Syntax: Formalism, Theory, and Phrase Structure Rules
Introduction to Linguistic Formalism: Syntax Trees
Purpose of Syntax Trees:
To explain issues previously raised with syntax.
To clarify the facts of constituency: how languages group words into phrases, and then phrases into sentences.
To account for the infinite use of finite means: the unbounded capacity inherent in human language knowledge.
Understanding through Mechanical Application:
Learning syntax rules is analogous to executing algorithms in mathematics (e.g., long division, multiplication).
Accurate execution of these algorithms facilitates a deeper understanding of what the rules accomplish and why specific linguistic structures arise.
Mastering basic concepts (like previous work on IPA symbols) is a crucial prerequisite for understanding higher-level material.
Constituency and Hierarchical Structure
Constituency Tests: Linguists have developed various constituency tests to discover which words group together into constituents. These tests are vital for comprehension and exam preparation.
Hierarchical Structure:
Languages do not merely operate as a linear sequence of words. Instead, they possess a hierarchical structure, where words are grouped into "chunks" (constituents).
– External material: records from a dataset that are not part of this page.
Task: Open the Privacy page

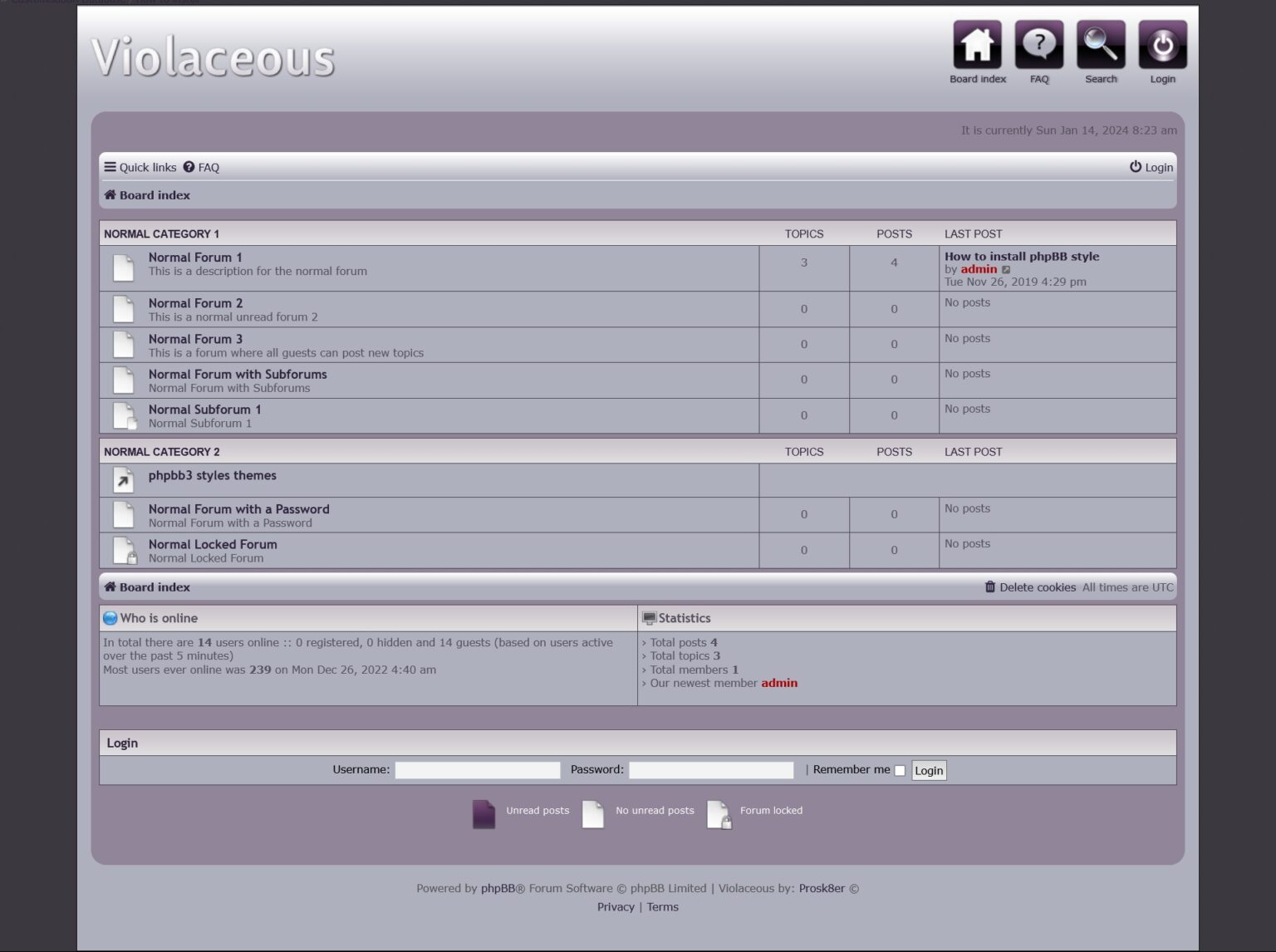Action: pos(615,906)
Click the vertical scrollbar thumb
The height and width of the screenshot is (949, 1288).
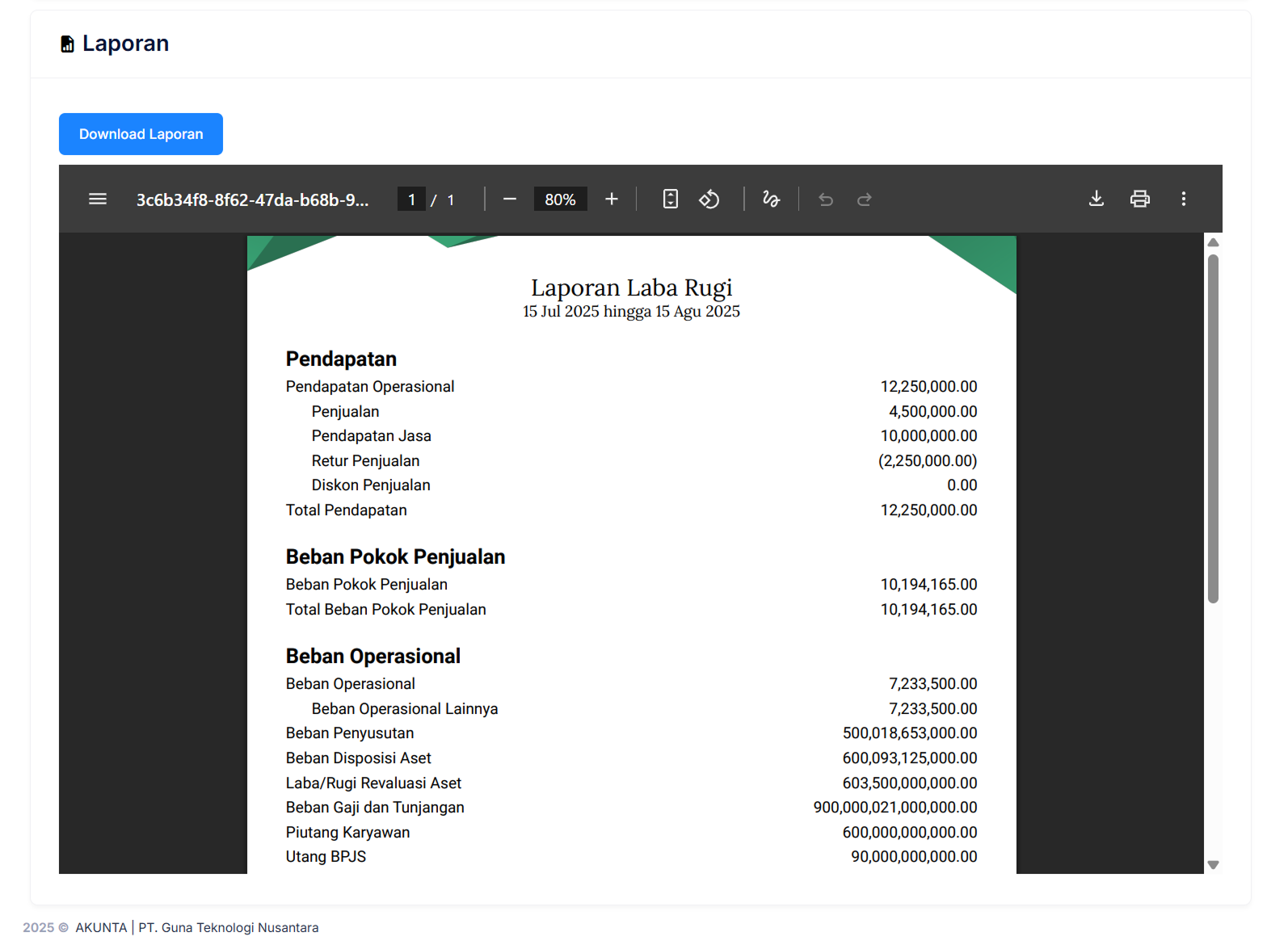pos(1213,428)
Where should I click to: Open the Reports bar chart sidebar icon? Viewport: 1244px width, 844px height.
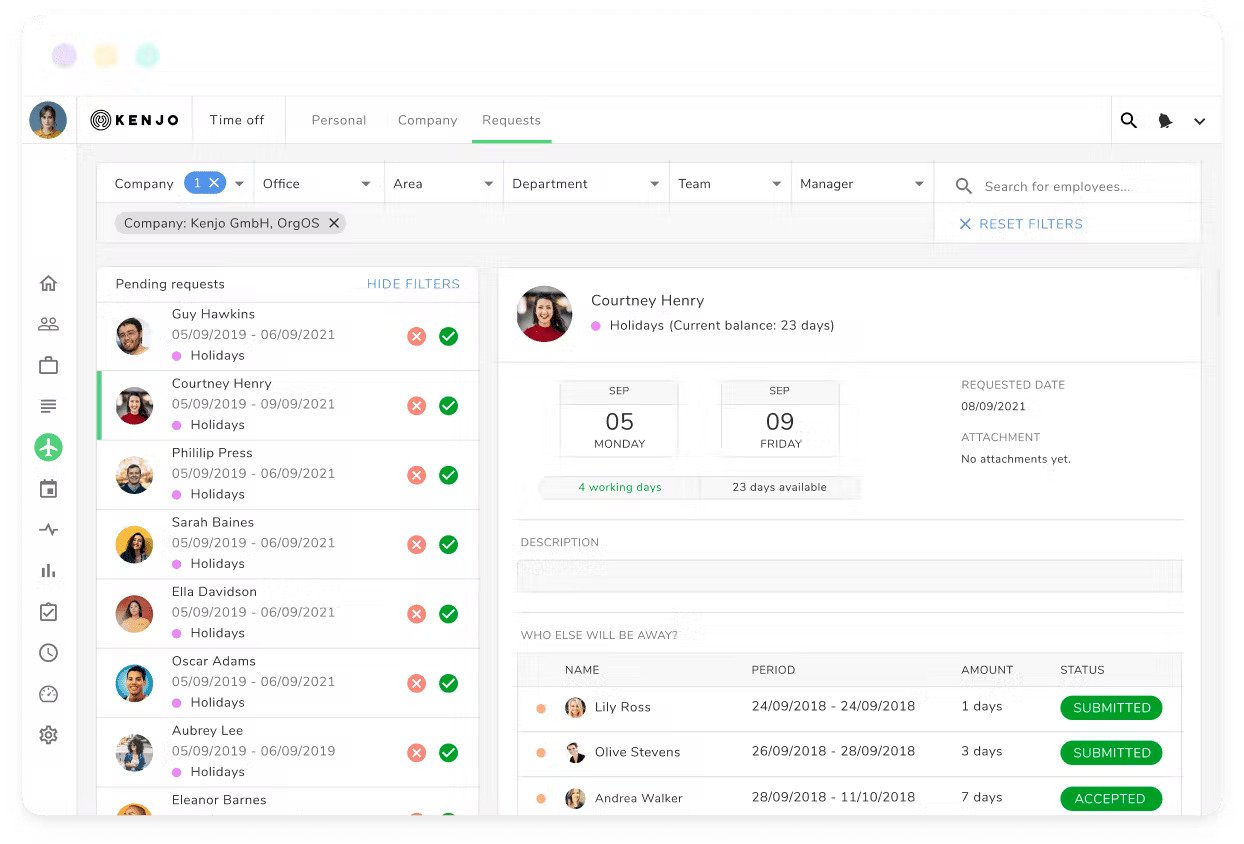coord(48,571)
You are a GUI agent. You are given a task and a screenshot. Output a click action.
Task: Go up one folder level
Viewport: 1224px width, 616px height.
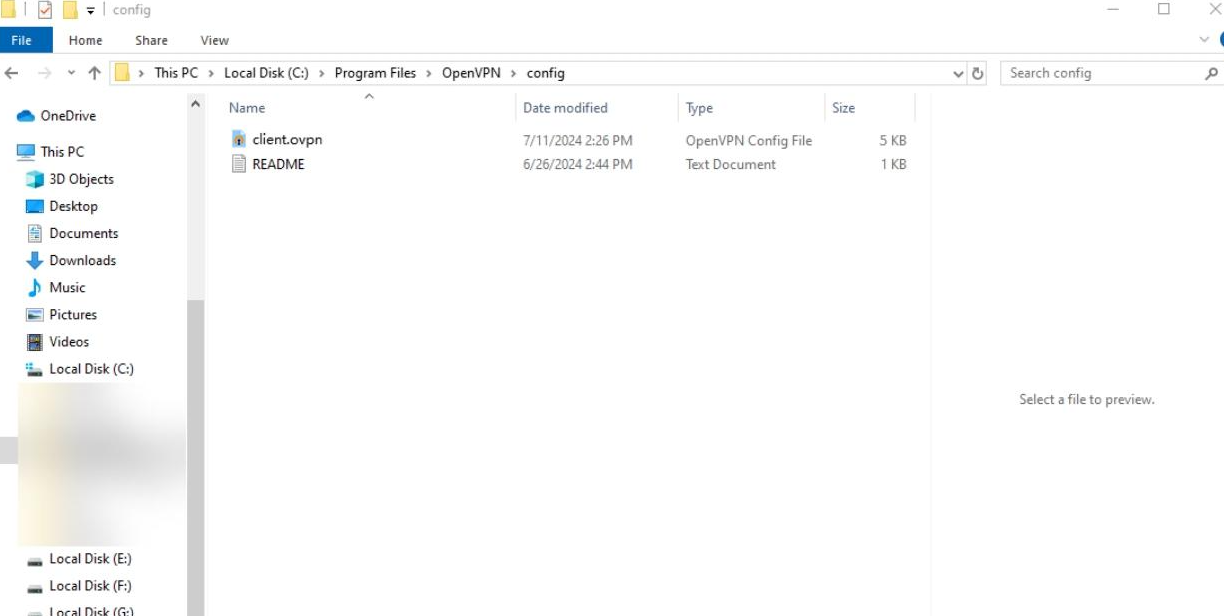95,73
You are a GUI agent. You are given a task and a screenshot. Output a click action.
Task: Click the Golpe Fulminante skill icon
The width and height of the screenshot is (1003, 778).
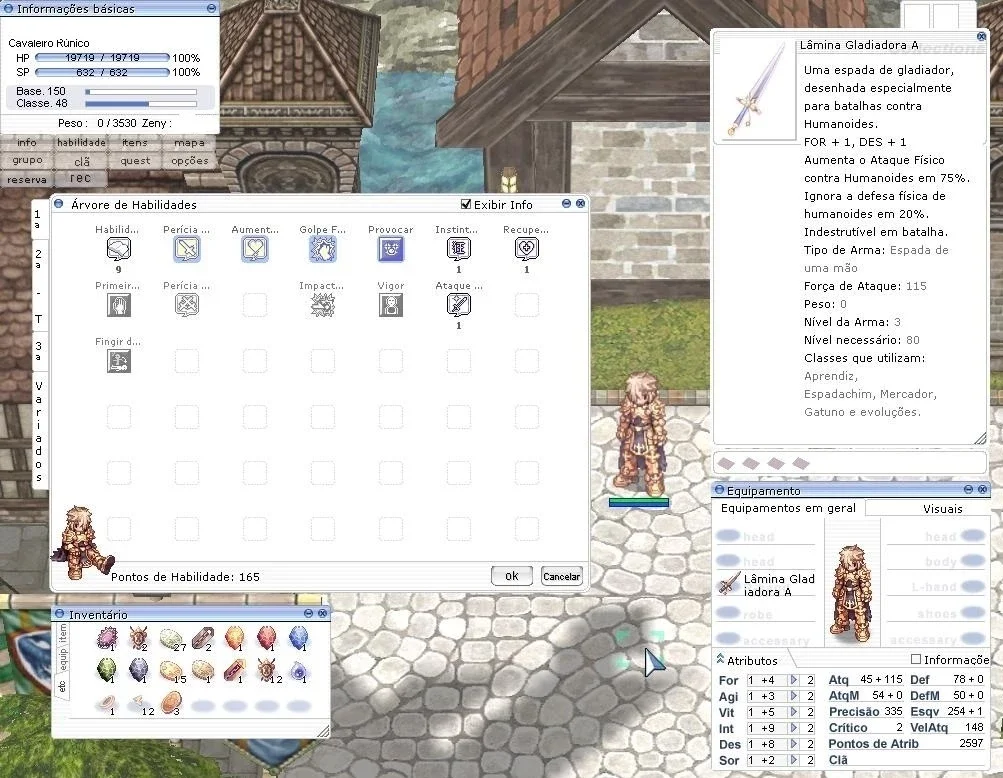point(322,249)
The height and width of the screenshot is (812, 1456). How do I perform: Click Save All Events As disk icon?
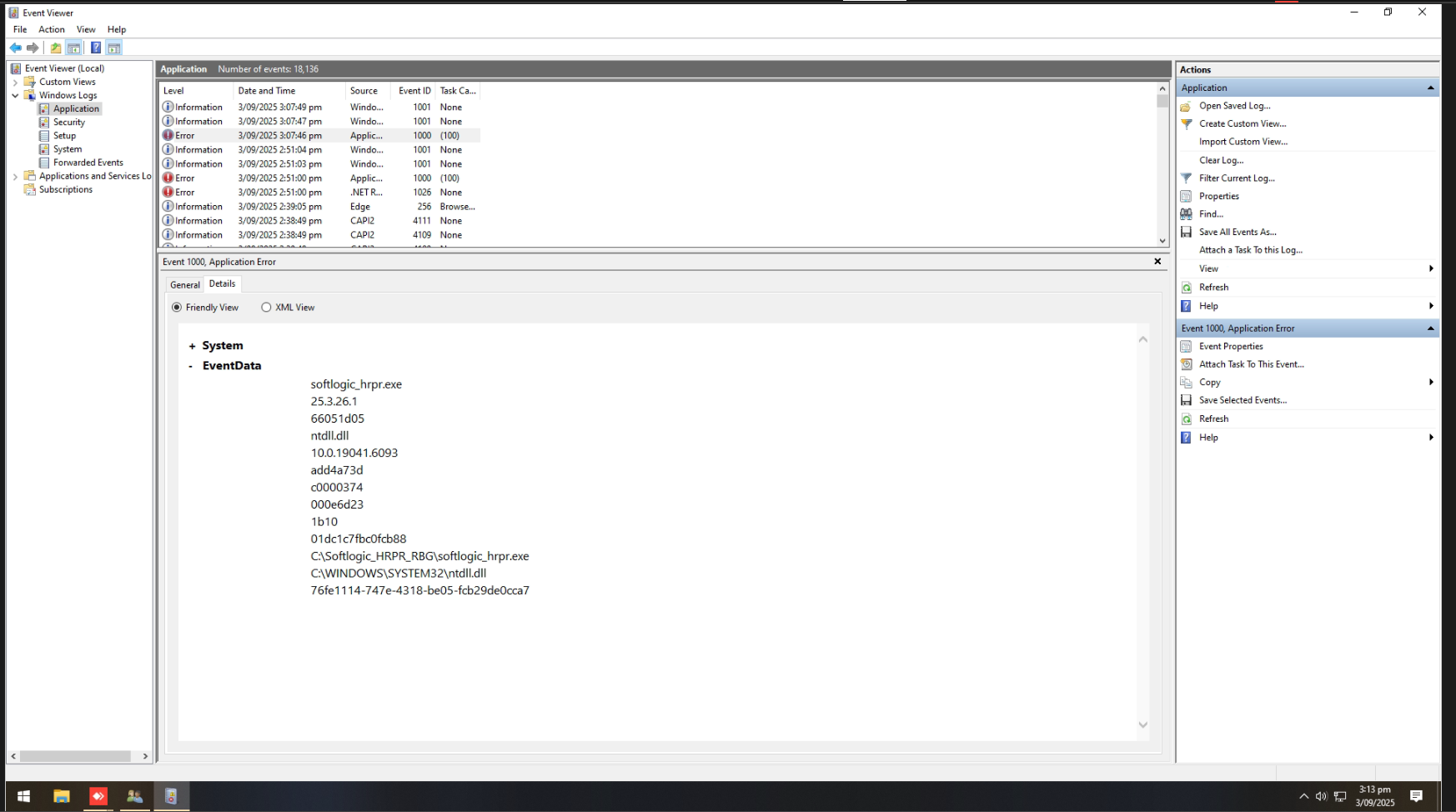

Syntax trees provide a formal method for representing these hierarchical chunks.
Trees as Formal Hypotheses:
Constituents are considered "brute facts" about language, inherent in how languages work.
Our task is to explain why certain constituents arise and, importantly, why others do not.
Syntax trees serve as a theory about constituents, designed to generate constituents in the same manner that the human mind represents them. The ultimate goal is to create a theory that accurately mirrors the structure known in the mind of a competent speaker.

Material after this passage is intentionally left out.